→ **Written instruction**
Rewrite the listing below, changing "magnifier" to "magnifying glass" and leaving everything else as it is.

>> START Record list

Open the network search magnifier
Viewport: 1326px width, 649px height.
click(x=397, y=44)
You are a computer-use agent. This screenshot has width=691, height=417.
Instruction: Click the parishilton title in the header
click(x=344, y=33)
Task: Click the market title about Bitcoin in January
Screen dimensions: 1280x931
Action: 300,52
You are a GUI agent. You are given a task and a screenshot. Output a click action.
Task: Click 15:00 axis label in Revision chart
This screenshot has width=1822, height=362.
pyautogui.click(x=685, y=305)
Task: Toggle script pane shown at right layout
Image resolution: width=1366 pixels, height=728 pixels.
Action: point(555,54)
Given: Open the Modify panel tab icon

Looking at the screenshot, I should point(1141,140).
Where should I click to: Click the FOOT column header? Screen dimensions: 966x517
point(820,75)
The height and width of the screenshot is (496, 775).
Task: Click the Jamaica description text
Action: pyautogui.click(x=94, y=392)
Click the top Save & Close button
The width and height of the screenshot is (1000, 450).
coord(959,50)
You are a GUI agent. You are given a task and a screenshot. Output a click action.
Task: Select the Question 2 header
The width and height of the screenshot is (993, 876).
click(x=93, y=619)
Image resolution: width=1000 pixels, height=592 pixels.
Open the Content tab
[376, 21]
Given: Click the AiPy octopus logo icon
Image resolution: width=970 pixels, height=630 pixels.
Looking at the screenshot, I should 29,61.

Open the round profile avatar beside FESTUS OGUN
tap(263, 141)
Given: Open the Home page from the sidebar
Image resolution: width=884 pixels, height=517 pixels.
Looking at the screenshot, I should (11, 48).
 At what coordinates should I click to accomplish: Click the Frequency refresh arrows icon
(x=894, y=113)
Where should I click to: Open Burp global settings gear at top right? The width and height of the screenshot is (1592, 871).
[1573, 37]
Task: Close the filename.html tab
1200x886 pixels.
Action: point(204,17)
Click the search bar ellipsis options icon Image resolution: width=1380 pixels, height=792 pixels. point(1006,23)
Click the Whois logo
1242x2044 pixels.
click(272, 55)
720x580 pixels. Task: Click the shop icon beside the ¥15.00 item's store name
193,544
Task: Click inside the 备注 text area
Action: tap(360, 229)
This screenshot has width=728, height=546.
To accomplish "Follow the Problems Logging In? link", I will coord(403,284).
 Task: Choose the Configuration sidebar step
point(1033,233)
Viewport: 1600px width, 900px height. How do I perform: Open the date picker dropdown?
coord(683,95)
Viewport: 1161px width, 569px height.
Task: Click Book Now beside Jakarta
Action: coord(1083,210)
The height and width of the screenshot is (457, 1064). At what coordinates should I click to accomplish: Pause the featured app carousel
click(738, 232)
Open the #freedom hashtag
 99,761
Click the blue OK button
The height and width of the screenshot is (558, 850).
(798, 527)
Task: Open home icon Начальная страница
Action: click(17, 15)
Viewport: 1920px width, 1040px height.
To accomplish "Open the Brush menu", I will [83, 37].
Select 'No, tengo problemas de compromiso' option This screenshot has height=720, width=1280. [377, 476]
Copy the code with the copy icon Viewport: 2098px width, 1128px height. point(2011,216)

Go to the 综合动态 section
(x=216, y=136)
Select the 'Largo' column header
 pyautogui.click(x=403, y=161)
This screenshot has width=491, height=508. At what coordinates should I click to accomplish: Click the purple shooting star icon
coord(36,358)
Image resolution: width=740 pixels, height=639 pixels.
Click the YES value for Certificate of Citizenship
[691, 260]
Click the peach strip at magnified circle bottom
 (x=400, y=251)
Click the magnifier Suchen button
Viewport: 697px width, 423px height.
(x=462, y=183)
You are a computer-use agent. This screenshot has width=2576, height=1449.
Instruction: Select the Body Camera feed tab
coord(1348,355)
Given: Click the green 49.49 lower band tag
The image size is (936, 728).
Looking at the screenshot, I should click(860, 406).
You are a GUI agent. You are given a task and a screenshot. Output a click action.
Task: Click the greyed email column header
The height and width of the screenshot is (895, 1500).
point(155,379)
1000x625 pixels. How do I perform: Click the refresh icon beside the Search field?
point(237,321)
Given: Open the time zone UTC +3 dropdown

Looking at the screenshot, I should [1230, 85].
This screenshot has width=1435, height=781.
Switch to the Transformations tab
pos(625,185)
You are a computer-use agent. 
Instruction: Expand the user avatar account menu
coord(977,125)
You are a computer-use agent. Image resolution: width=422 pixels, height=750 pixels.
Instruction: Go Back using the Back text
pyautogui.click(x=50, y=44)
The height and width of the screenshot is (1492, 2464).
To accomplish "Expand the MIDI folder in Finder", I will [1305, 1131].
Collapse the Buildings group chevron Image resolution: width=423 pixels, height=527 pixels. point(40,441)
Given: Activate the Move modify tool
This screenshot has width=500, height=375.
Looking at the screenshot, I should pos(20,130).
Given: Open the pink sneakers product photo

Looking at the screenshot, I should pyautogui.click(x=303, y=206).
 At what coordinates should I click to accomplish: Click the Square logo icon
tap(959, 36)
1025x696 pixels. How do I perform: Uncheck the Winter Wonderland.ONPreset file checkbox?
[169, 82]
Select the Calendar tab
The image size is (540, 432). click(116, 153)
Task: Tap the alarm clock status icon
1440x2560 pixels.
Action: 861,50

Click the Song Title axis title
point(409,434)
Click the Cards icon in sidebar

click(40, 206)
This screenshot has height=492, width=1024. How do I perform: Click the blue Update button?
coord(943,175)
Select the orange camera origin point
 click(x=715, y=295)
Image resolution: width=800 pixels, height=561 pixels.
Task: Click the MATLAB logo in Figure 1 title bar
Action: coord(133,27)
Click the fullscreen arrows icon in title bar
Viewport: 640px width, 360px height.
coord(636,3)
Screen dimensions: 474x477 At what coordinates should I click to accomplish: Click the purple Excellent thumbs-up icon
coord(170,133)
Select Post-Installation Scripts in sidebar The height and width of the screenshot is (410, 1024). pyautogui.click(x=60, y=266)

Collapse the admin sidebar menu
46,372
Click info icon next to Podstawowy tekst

>> END Record list

→ **The reply**
Open the network search magnifying glass
Viewport: 1326px width, 649px height.
click(x=397, y=44)
You are a computer-use agent. This screenshot has width=691, height=417.
Instruction: Click the parishilton title in the header
click(x=344, y=33)
Task: Click the market title about Bitcoin in January
Screen dimensions: 1280x931
Action: 300,52
You are a GUI agent. You are given a task and a screenshot. Output a click action.
Task: Click 15:00 axis label in Revision chart
This screenshot has width=1822, height=362.
pyautogui.click(x=685, y=305)
Task: Toggle script pane shown at right layout
Image resolution: width=1366 pixels, height=728 pixels.
Action: point(555,54)
Given: Open the Modify panel tab icon

Looking at the screenshot, I should point(1141,140).
Where should I click to: Click the FOOT column header? Screen dimensions: 966x517
point(820,75)
The height and width of the screenshot is (496, 775).
Task: Click the Jamaica description text
Action: pyautogui.click(x=94, y=392)
Click the top Save & Close button
The width and height of the screenshot is (1000, 450).
coord(959,50)
You are a GUI agent. You are given a task and a screenshot. Output a click action.
Task: Select the Question 2 header
The width and height of the screenshot is (993, 876).
click(x=93, y=619)
Image resolution: width=1000 pixels, height=592 pixels.
Open the Content tab
[376, 21]
Given: Click the AiPy octopus logo icon
Image resolution: width=970 pixels, height=630 pixels.
Looking at the screenshot, I should 29,61.

Open the round profile avatar beside FESTUS OGUN
tap(263, 141)
Given: Open the Home page from the sidebar
Image resolution: width=884 pixels, height=517 pixels.
Looking at the screenshot, I should (11, 48).
 At what coordinates should I click to accomplish: Click the Frequency refresh arrows icon
(x=894, y=113)
Where should I click to: Open Burp global settings gear at top right? The width and height of the screenshot is (1592, 871).
[1573, 37]
Task: Close the filename.html tab
1200x886 pixels.
Action: point(204,17)
Click the search bar ellipsis options icon Image resolution: width=1380 pixels, height=792 pixels. point(1006,23)
Click the Whois logo
1242x2044 pixels.
click(272, 55)
720x580 pixels. Task: Click the shop icon beside the ¥15.00 item's store name
193,544
Task: Click inside the 备注 text area
Action: tap(360, 229)
This screenshot has width=728, height=546.
To accomplish "Follow the Problems Logging In? link", I will coord(403,284).
 Task: Choose the Configuration sidebar step
point(1033,233)
Viewport: 1600px width, 900px height. How do I perform: Open the date picker dropdown?
coord(683,95)
Viewport: 1161px width, 569px height.
Task: Click Book Now beside Jakarta
Action: coord(1083,210)
The height and width of the screenshot is (457, 1064). At what coordinates should I click to accomplish: Pause the featured app carousel
click(738, 232)
Open the #freedom hashtag
 99,761
Click the blue OK button
The height and width of the screenshot is (558, 850).
(798, 527)
Task: Open home icon Начальная страница
Action: click(17, 15)
Viewport: 1920px width, 1040px height.
To accomplish "Open the Brush menu", I will [83, 37].
Select 'No, tengo problemas de compromiso' option This screenshot has height=720, width=1280. [377, 476]
Copy the code with the copy icon Viewport: 2098px width, 1128px height. point(2011,216)

Go to the 综合动态 section
(x=216, y=136)
Select the 'Largo' column header
 pyautogui.click(x=403, y=161)
This screenshot has width=491, height=508. At what coordinates should I click to accomplish: Click the purple shooting star icon
coord(36,358)
Image resolution: width=740 pixels, height=639 pixels.
Click the YES value for Certificate of Citizenship
[691, 260]
Click the peach strip at magnified circle bottom
 (x=400, y=251)
Click the magnifying glass Suchen button
Viewport: 697px width, 423px height.
(x=462, y=183)
You are a computer-use agent. This screenshot has width=2576, height=1449.
Instruction: Select the Body Camera feed tab
coord(1348,355)
Given: Click the green 49.49 lower band tag
The image size is (936, 728).
Looking at the screenshot, I should click(860, 406).
You are a GUI agent. You are given a task and a screenshot. Output a click action.
Task: Click the greyed email column header
The height and width of the screenshot is (895, 1500).
point(155,379)
1000x625 pixels. How do I perform: Click the refresh icon beside the Search field?
point(237,321)
Given: Open the time zone UTC +3 dropdown

Looking at the screenshot, I should [1230, 85].
This screenshot has width=1435, height=781.
Switch to the Transformations tab
pos(625,185)
You are a computer-use agent. 
Instruction: Expand the user avatar account menu
coord(977,125)
You are a computer-use agent. Image resolution: width=422 pixels, height=750 pixels.
Instruction: Go Back using the Back text
pyautogui.click(x=50, y=44)
The height and width of the screenshot is (1492, 2464).
To accomplish "Expand the MIDI folder in Finder", I will [1305, 1131].
Collapse the Buildings group chevron Image resolution: width=423 pixels, height=527 pixels. point(40,441)
Given: Activate the Move modify tool
This screenshot has width=500, height=375.
Looking at the screenshot, I should pos(20,130).
Given: Open the pink sneakers product photo

Looking at the screenshot, I should pyautogui.click(x=303, y=206).
 At what coordinates should I click to accomplish: Click the Square logo icon
tap(959, 36)
1025x696 pixels. How do I perform: Uncheck the Winter Wonderland.ONPreset file checkbox?
[169, 82]
Select the Calendar tab
The image size is (540, 432). click(116, 153)
Task: Tap the alarm clock status icon
1440x2560 pixels.
Action: 861,50

Click the Song Title axis title
point(409,434)
Click the Cards icon in sidebar

click(40, 206)
This screenshot has height=492, width=1024. How do I perform: Click the blue Update button?
coord(943,175)
Select the orange camera origin point
 click(x=715, y=295)
Image resolution: width=800 pixels, height=561 pixels.
Task: Click the MATLAB logo in Figure 1 title bar
Action: coord(133,27)
Click the fullscreen arrows icon in title bar
Viewport: 640px width, 360px height.
coord(636,3)
Screen dimensions: 474x477 At what coordinates should I click to accomplish: Click the purple Excellent thumbs-up icon
coord(170,133)
Select Post-Installation Scripts in sidebar The height and width of the screenshot is (410, 1024). pyautogui.click(x=60, y=266)

Collapse the admin sidebar menu
46,372
Click info icon next to Podstawowy tekst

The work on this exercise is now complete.